=== TEXT BLOCK ===
President Obama is planning to speak in the “near future” on U.S. policy in the Mideast, White House Press Secretary Jay Carney said Wednesday.

“It’s a speech to a broader audience than just the Arab world,” Carney said at his televised briefing. He didn’t specify when or where the president will speak, but said it will be in “the relatively near future.”

Obama is scheduled to begin a five-day European trip May 23.

The speech will come as the United States faces a slew of issues in the Middle East, including pro-democracy uprisings in several countries, a stalled Mideast peace process between Israel and the Palestinians, and the ongoing issue of nuclear proliferation and Iran.

The speech also will come within weeks of the U.S. raid in Pakistan during which terrorist leader Osama bin Laden was killed. The raid has raised questions from some about the future of U.S. efforts in Afghanistan, which the West invaded seeking to end the Taliban state that was sheltering terrorists after the Sept. 11, 2001, attacks on New York and the Pentagon. The raid has also raised questions about what Pakistan leaders knew about Bin Laden and whether the founder of Al Qaeda was being protected by elements of the Pakistani intelligence community.

Obama is scheduled to meet next week with Jordan’s King Abdullah II, a strong U.S. ally, and with Israeli Prime Minister Benjamin Netanyahu, who has been invited to address Congress. Efforts to bring peace between Netanyahu’s government and the Palestinians have bogged down despite early U.S. efforts. Complicating that issue is the apparent reconciliation between Mahmoud Abbas, head of the Palestinian National Authority, and Hamas, which controls Gaza, the other part of the Palestinian entity. Israel and the United States view Hamas as a terrorist group.

=== DATA LISTING ===
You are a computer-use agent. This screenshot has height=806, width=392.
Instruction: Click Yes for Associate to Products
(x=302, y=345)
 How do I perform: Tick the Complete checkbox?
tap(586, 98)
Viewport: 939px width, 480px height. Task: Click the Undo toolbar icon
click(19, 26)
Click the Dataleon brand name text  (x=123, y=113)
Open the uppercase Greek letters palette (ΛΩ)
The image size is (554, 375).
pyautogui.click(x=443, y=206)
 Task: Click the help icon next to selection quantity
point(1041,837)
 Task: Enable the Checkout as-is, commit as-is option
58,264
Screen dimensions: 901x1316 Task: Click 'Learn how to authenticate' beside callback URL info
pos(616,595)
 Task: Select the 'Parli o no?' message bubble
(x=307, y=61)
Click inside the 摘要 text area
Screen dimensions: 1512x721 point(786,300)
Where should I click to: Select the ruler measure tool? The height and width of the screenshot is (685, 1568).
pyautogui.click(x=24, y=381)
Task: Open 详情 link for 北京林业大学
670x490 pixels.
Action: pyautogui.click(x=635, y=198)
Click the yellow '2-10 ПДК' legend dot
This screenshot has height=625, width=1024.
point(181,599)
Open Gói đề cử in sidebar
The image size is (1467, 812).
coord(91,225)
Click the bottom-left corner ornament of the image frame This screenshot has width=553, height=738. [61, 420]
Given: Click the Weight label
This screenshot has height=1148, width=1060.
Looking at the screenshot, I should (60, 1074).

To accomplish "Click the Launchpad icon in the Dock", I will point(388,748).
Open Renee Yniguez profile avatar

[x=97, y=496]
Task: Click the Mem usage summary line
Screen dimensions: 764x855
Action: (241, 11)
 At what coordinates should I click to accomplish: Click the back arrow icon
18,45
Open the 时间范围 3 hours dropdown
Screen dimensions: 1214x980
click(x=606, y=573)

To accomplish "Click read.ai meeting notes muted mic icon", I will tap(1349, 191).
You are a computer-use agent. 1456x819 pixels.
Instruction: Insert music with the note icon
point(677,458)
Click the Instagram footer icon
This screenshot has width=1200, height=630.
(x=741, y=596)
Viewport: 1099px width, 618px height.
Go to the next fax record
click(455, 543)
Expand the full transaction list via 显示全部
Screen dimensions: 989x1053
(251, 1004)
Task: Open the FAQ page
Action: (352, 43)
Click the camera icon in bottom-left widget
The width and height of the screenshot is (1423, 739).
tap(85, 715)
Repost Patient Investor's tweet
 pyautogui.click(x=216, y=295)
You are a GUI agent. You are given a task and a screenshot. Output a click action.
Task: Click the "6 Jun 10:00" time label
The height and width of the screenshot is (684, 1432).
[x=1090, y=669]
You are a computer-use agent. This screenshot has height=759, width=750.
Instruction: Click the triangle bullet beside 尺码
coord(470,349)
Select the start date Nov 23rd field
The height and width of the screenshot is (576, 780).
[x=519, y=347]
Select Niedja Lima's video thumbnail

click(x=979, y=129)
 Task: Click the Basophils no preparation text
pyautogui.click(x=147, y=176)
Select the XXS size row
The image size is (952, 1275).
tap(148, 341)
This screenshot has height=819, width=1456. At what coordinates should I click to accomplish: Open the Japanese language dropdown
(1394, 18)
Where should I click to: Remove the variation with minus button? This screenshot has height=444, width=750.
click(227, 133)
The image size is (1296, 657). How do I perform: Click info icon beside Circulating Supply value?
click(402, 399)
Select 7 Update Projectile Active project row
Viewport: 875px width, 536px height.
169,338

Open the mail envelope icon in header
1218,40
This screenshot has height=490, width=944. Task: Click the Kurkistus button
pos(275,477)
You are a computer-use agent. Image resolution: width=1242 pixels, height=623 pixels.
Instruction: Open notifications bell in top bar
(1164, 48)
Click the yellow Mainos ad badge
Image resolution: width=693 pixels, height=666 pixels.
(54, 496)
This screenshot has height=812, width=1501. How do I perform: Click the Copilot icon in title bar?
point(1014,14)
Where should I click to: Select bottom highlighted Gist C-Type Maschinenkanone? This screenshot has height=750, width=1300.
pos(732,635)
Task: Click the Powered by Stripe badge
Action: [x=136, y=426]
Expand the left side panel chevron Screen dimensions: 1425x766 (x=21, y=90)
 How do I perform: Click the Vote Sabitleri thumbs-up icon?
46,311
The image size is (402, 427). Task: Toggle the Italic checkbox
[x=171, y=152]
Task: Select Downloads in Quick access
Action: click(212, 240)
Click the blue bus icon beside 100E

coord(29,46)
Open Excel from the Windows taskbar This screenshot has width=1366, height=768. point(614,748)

=== TASKS FOR THIS EXERCISE ===
(A) In the article on President Obama's planned Mideast speech, condense the paragraph beginning "The speech also will come within weeks" into a shorter version that retains its main facts.
(B) Carry on the article about President Obama's planned Mideast speech, beginning after its final sentence.

=== SET OF ANSWERS ===
(A) The speech will follow within weeks of the U.S. raid in Pakistan that killed Osama bin Laden, the founder of Al Qaeda. The raid has prompted questions about the future of U.S. efforts in Afghanistan, which the West invaded after the Sept. 11, 2001, attacks to end the Taliban state that sheltered terrorists. It has also raised questions about what Pakistani leaders knew about bin Laden and whether elements of Pakistani intelligence were protecting him.

(B)
In 2009, Obama visited Cairo in what was billed as an overture to the Islamic world, still smarting from the Bush years and the invasion of Iraq and Afghanistan. Obama mainly spoke of the positive power of Islam as a world force.

Since then, much of the Arab world has been shattered by ongoing pro-democracy revolutions and, in some cases, civil wars and extensive state repression.

In some countries, notably Syria and Libya, where the United States has had long-term questions about the rulers, the United States strongly condemned the use of force against citizens and took even more severe actions. The Obama administration helped engineer a United Nations resolution that has imposed a no-fly zone on Libya, which is being enforced by NATO. The Obama administration has also spoken out forcefully against Syria’s violence against its citizens.

Though it has condemned state violence, the Obama administration has been less forceful with some nations with friendlier governments, such as Yemen and Bahrain, and it was slow to condemn Egypt’s Hosni Mubarak, who was eventually deposed by the military after extensive demonstrations.